If a graph is labelled as a forest it does not contain any cycles, meaning it consists of all trees, which I realize can even be a single node (since that is technically a tree).
If a graph is labelled as a spanning forest, it is a forest that contains every vertex of G such that two vertices are in the same tree of the forest when there is a path in G between these two vertices.
Aren't these basically the exact same? I am having a bit of trouble telling the difference between the two.
So suppose I have three disjoint sets of vertices: $\{v_{1}\} \cup \{v_{2}\} \cup V(C_{3})$. Here, $\{v_{1} \} \cup \{v_{2}\}$ is a forest which does not span, while $\{v_{1}\} \cup \{v_{2}\} \cup (C_{3} - e)$ is a spanning forest, for $e \in E(C_{3})$.
A forest is subset of undirected graph and is a collection of trees across its connected components.

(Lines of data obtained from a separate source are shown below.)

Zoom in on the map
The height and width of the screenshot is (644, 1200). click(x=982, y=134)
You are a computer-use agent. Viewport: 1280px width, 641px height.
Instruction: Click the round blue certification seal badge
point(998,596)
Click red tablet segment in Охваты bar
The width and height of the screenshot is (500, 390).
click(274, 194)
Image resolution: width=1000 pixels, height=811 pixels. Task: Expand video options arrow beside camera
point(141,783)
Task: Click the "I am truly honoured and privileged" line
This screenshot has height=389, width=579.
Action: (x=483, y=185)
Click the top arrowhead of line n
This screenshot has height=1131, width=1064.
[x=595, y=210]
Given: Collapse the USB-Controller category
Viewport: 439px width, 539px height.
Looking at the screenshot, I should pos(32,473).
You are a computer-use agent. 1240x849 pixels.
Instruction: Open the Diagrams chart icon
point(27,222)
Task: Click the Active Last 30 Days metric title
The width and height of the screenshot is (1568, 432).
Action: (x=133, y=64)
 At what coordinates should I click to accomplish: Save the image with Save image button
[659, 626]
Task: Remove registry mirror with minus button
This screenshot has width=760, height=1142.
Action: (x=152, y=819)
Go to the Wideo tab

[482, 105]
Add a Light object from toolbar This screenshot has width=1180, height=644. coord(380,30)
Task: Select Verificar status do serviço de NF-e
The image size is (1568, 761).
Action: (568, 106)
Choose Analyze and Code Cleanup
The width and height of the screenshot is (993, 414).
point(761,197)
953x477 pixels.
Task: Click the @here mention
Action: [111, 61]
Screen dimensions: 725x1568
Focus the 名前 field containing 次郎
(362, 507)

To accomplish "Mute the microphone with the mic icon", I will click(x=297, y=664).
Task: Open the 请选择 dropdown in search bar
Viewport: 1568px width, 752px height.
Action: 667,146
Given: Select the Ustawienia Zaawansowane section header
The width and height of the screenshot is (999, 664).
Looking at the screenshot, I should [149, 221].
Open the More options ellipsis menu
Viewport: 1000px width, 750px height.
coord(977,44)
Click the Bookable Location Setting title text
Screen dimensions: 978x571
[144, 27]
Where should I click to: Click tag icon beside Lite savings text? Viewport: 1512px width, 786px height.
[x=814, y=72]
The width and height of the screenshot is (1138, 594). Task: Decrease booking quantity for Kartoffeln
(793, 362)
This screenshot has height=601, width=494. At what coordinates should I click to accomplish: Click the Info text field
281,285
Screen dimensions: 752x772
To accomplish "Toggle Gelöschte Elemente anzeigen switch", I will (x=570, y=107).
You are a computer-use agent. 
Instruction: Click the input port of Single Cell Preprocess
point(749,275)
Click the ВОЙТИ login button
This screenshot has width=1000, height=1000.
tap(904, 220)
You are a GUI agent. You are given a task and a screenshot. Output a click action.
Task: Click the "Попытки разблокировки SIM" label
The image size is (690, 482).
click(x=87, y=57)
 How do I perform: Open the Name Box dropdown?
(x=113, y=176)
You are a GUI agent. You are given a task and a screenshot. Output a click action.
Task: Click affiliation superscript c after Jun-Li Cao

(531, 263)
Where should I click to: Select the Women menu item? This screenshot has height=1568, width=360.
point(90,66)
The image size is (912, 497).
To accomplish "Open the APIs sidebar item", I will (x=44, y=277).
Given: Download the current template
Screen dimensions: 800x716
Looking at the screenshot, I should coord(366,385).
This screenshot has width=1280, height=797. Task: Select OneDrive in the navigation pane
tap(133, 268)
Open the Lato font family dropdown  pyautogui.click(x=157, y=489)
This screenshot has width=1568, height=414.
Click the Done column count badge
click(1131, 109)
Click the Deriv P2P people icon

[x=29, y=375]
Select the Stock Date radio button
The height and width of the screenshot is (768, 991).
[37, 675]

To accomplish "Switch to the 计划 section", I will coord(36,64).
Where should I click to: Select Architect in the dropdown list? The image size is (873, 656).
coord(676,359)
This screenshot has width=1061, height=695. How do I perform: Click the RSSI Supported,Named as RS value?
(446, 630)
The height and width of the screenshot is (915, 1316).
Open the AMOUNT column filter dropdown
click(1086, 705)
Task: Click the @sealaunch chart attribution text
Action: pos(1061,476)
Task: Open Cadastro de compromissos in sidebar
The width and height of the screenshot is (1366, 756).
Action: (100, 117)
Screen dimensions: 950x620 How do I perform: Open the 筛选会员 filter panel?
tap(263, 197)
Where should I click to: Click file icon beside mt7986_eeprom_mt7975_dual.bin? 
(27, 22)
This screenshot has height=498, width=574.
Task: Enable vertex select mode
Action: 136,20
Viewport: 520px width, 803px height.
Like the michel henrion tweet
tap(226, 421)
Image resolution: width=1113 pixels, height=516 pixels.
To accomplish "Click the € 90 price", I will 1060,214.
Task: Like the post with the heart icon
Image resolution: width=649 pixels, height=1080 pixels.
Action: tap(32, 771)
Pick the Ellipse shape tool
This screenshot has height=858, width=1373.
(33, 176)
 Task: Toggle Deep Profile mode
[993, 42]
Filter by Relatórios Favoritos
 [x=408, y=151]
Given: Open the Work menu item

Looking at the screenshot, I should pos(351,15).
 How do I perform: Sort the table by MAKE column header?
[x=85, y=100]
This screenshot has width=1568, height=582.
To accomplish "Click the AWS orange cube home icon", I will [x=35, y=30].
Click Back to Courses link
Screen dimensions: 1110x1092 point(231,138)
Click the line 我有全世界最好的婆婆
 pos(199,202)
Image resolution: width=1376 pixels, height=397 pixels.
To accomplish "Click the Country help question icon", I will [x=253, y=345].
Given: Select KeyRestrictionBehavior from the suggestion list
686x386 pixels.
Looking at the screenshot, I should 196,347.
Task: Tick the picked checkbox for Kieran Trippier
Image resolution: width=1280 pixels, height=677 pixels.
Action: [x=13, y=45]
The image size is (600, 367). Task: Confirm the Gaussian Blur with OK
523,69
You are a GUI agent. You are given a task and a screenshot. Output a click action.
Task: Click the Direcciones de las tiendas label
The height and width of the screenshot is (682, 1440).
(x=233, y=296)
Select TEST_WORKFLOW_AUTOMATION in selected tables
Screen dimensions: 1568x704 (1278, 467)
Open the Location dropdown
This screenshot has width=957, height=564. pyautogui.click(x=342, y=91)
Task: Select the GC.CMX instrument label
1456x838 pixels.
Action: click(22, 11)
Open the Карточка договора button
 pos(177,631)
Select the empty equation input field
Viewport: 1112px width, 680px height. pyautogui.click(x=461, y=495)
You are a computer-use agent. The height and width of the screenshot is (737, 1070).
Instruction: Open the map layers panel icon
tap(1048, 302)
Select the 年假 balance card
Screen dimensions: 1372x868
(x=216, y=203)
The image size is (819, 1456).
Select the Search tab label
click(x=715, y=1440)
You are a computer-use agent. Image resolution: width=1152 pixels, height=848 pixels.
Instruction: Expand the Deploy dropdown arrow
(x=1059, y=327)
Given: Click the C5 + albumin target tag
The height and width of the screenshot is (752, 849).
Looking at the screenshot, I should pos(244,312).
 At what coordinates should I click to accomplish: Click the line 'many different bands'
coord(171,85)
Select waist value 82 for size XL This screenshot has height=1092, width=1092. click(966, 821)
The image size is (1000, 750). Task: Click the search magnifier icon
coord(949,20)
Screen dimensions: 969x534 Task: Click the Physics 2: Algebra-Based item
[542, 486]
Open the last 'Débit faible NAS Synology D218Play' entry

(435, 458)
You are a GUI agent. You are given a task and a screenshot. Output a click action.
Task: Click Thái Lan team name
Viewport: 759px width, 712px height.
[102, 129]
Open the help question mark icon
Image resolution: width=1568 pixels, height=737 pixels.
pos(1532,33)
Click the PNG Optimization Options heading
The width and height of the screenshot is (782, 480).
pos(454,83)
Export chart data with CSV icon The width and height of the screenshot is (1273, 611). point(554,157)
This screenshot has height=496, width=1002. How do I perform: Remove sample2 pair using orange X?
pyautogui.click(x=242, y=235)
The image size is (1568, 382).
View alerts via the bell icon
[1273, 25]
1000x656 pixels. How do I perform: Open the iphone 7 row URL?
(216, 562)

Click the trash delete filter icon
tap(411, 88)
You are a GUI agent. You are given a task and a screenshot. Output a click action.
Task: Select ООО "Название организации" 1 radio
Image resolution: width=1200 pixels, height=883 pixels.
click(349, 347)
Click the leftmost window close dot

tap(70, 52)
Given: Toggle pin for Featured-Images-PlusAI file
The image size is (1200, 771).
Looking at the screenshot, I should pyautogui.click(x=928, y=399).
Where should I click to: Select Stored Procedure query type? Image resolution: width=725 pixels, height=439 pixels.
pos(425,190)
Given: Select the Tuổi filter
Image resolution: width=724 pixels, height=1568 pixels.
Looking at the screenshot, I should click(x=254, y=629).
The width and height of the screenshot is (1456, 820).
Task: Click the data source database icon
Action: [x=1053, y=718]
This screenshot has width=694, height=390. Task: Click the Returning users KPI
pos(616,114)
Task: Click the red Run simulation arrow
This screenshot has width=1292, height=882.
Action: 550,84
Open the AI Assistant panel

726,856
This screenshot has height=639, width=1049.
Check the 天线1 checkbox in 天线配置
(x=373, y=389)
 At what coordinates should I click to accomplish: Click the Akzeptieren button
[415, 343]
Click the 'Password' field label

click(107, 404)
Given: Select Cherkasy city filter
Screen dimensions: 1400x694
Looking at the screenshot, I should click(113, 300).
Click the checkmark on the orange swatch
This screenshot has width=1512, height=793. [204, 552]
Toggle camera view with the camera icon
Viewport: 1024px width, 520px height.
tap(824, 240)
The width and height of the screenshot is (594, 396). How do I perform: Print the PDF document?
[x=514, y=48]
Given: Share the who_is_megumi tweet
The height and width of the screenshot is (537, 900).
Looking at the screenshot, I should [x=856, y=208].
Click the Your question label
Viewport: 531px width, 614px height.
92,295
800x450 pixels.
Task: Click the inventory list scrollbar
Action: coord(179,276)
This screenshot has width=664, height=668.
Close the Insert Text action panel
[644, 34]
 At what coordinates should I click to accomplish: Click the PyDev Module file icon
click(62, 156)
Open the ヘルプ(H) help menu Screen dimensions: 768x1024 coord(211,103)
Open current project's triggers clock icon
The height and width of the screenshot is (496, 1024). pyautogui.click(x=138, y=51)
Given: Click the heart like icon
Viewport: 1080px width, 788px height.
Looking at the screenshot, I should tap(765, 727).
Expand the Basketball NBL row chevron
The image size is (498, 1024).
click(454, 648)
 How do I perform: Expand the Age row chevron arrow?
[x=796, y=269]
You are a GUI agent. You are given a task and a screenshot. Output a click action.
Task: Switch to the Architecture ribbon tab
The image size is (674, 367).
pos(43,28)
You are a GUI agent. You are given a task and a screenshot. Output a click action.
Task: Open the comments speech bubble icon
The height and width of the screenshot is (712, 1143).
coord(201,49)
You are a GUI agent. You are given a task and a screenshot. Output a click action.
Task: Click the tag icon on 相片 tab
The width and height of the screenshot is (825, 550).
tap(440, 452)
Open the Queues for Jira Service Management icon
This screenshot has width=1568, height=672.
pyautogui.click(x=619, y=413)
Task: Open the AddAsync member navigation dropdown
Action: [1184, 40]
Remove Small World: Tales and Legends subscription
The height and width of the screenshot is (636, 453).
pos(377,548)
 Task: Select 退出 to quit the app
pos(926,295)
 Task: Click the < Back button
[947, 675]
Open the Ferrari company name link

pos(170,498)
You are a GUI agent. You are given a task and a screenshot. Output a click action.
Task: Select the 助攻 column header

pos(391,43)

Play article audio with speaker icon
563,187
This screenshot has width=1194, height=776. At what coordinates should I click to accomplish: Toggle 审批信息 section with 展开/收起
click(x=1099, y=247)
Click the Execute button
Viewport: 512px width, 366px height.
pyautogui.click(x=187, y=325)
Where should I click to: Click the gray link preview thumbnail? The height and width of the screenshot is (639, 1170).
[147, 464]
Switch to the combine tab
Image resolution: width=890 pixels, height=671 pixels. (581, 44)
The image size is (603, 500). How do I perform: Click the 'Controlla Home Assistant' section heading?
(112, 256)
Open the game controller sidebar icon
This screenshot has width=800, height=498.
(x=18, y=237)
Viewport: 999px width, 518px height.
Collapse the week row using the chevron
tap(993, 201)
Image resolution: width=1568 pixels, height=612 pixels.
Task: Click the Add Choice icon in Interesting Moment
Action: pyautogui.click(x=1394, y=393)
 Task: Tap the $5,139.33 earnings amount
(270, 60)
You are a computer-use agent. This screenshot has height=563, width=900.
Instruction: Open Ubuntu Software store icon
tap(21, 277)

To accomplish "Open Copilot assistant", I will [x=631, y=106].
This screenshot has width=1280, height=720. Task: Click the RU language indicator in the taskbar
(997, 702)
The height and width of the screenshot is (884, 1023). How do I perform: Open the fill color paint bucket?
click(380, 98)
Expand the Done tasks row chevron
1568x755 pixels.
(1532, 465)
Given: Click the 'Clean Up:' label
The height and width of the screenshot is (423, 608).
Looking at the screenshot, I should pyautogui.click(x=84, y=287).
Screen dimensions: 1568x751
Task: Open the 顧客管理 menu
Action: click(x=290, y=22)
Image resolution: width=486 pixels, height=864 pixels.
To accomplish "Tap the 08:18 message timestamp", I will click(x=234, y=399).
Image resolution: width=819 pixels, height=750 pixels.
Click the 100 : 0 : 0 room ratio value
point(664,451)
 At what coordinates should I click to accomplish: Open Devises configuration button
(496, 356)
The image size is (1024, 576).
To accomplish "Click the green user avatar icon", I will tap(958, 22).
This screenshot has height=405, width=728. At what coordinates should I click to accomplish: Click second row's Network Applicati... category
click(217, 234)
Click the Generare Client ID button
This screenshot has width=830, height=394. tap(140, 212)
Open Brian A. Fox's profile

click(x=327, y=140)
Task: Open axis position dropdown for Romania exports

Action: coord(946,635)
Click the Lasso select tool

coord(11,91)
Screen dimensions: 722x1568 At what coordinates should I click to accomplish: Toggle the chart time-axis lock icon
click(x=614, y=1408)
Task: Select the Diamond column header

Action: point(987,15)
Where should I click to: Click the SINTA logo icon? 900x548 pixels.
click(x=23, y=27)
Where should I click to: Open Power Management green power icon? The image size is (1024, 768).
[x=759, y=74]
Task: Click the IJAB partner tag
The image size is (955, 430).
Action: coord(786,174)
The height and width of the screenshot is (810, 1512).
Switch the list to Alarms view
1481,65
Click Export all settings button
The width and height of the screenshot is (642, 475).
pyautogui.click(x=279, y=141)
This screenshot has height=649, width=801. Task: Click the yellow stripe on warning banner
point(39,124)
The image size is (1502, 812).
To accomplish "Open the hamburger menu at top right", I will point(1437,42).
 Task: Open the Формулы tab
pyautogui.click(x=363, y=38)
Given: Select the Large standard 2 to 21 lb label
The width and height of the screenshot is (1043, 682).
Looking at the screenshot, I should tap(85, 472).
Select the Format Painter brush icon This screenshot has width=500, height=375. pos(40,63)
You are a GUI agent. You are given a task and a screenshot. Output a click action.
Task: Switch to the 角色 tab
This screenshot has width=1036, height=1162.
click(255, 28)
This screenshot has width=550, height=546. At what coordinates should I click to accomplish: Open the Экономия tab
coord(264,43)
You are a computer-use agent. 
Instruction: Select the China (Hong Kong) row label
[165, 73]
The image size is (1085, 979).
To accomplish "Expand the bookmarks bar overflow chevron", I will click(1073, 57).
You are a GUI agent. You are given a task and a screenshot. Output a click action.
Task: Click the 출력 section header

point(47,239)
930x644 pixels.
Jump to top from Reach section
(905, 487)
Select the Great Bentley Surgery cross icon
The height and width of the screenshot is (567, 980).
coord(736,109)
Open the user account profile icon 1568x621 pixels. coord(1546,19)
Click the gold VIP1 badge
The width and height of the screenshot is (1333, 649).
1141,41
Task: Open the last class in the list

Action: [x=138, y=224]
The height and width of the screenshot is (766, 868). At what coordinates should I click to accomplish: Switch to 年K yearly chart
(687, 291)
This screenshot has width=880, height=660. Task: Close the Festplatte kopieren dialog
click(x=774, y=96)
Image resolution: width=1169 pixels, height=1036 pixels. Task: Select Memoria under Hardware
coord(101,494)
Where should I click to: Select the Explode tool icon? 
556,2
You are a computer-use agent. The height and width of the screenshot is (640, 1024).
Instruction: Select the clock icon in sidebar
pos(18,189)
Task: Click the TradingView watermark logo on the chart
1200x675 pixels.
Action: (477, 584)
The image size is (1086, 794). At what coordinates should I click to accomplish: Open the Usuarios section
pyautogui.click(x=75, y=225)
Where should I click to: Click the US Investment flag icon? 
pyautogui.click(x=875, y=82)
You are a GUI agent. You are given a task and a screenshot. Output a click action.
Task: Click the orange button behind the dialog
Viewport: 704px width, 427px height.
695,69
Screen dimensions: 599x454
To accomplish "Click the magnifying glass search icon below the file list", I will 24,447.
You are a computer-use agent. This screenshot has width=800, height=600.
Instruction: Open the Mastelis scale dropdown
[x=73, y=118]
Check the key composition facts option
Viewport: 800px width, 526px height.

A spanning forest is subset of undirected graph and is a collection of spanning trees across its connected components.
To clarify, lets use a simple example. Say we have an undirected graph A that has two acyclic components ( spanning tree A1, and spanning tree A2) and one cyclic component A3. In this case collection of A1 and A2 will comprise a spanning forest.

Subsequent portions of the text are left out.